> TASK MATERIAL
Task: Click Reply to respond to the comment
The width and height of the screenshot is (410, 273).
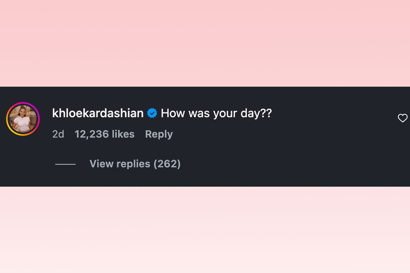Action: (x=159, y=134)
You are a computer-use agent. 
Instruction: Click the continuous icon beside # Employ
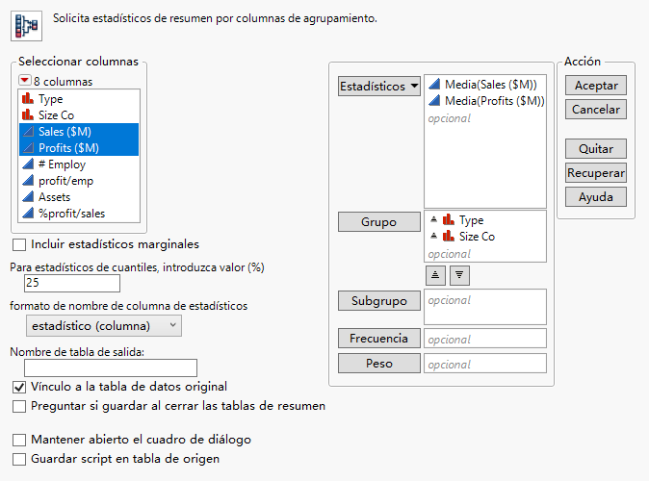(x=27, y=165)
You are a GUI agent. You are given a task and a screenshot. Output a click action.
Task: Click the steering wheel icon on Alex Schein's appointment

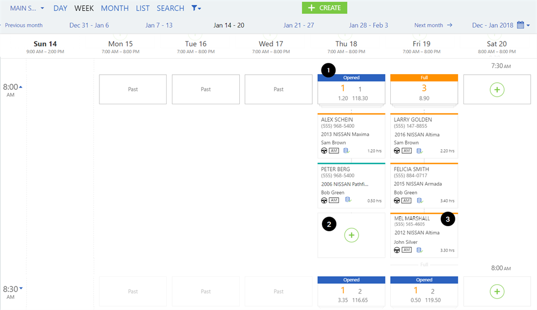pyautogui.click(x=324, y=151)
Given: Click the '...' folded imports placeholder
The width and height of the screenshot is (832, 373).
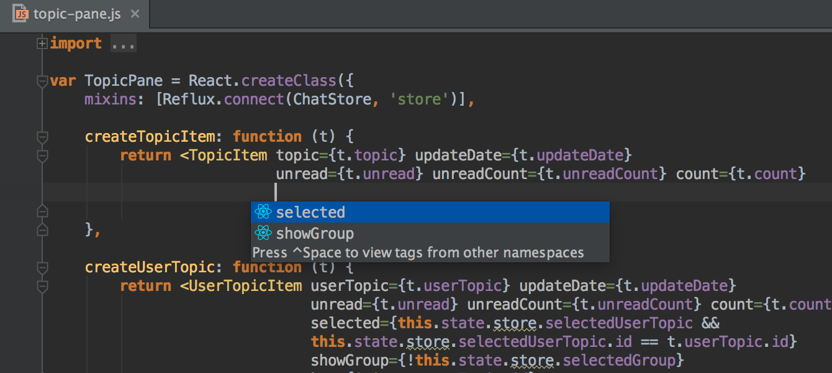Looking at the screenshot, I should (123, 44).
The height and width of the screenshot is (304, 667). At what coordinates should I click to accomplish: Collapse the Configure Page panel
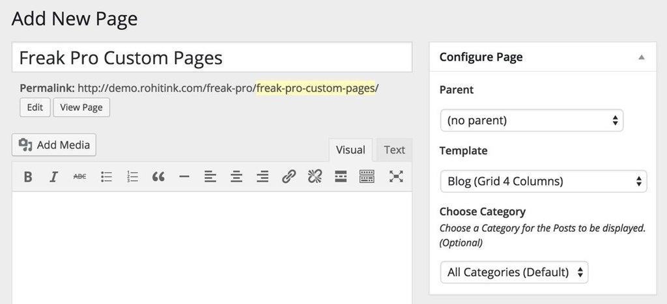[x=642, y=57]
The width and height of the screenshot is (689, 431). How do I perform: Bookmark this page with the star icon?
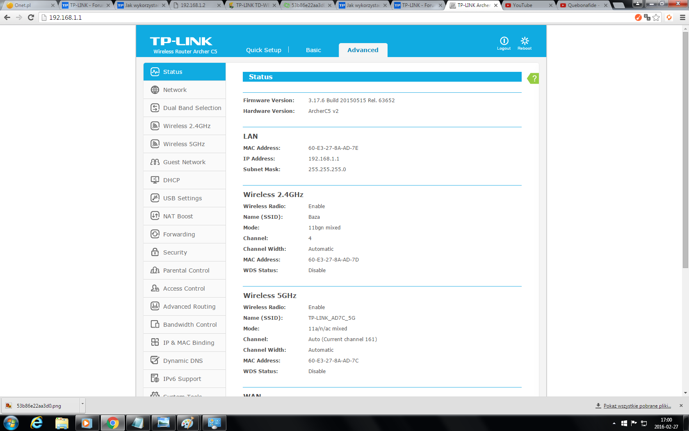[x=656, y=17]
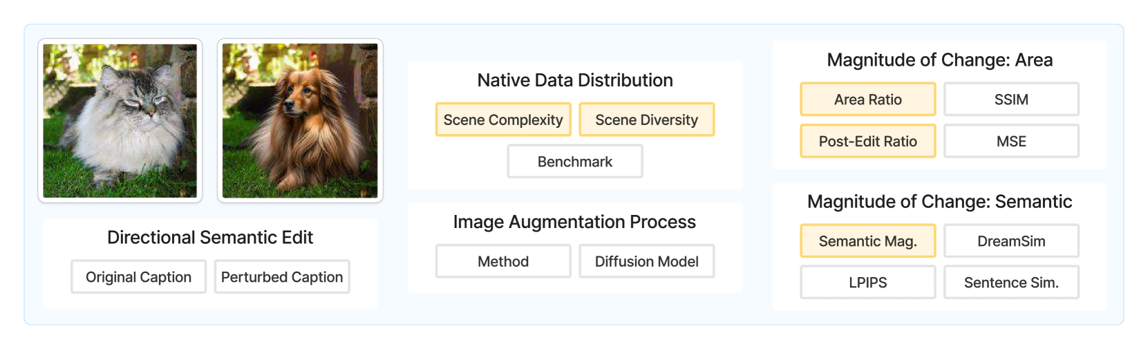The width and height of the screenshot is (1148, 349).
Task: Choose the Method option
Action: (x=503, y=262)
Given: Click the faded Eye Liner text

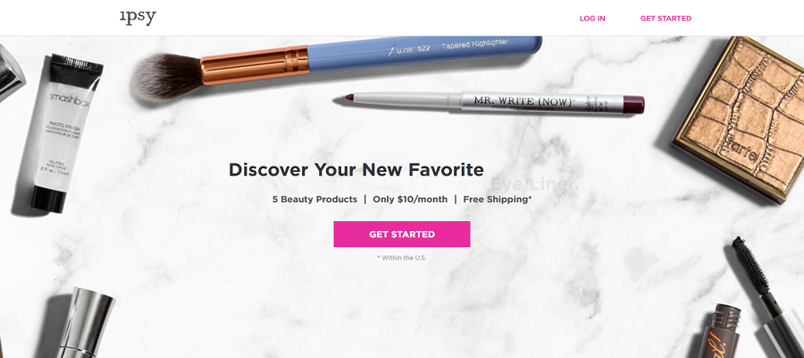Looking at the screenshot, I should pos(534,183).
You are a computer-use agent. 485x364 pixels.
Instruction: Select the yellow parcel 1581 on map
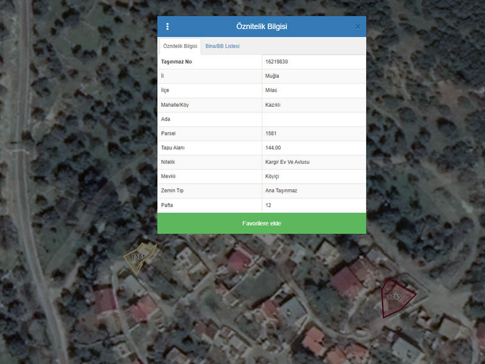click(x=139, y=257)
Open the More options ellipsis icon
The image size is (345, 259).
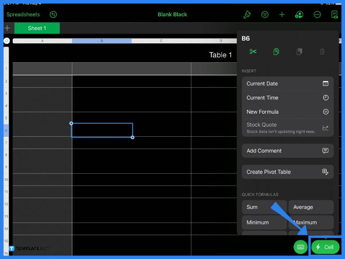tap(317, 14)
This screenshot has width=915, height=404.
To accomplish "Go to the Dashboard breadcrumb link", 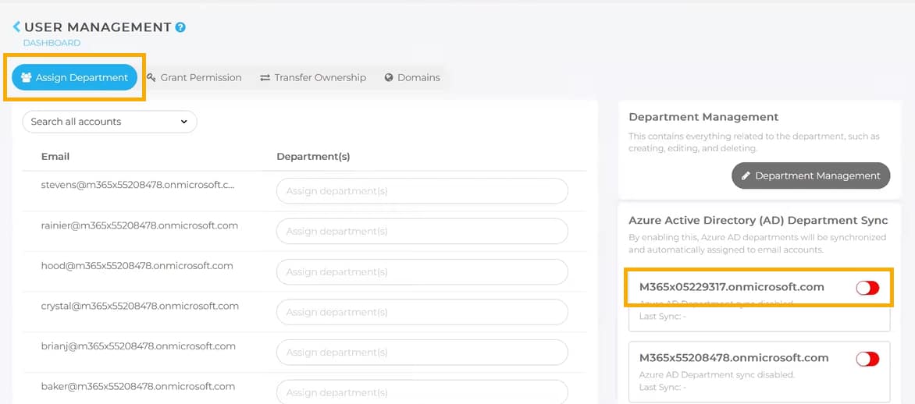I will (52, 43).
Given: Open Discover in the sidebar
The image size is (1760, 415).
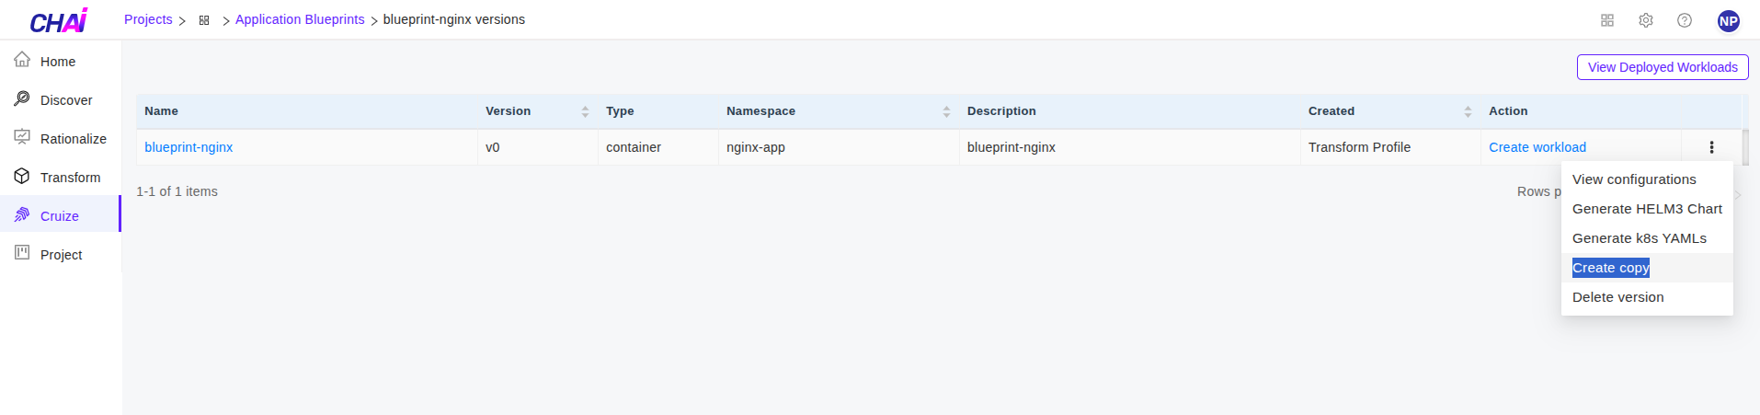Looking at the screenshot, I should [66, 100].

> OBJECTIVE
Please express the data above as a numbered list, starting with the line containing "You are a GUI" and going on through the line containing "click(x=139, y=257)", both included. Skip blank lines and leave the pictures out.

> SOLUTION TO THIS TASK
1. You are a GUI agent. You are given a task and a screenshot. Output a click action.
2. Task: Click the steering wheel icon on Alex Schein's appointment
3. pyautogui.click(x=324, y=151)
4. Given: Click the '...' folded imports placeholder
5. The width and height of the screenshot is (832, 373).
6. Looking at the screenshot, I should (123, 44).
7. The height and width of the screenshot is (304, 667). At what coordinates should I click to accomplish: Collapse the Configure Page panel
8. [x=642, y=57]
9. The width and height of the screenshot is (689, 431). How do I perform: Bookmark this page with the star icon?
10. [x=656, y=17]
11. The width and height of the screenshot is (1148, 349).
12. Task: Choose the Method option
13. Action: (x=503, y=262)
14. Given: Click the faded Eye Liner text
15. Looking at the screenshot, I should pos(534,183).
16. You are a computer-use agent. 485x364 pixels.
17. Instruction: Select the yellow parcel 1581 on map
18. click(x=139, y=257)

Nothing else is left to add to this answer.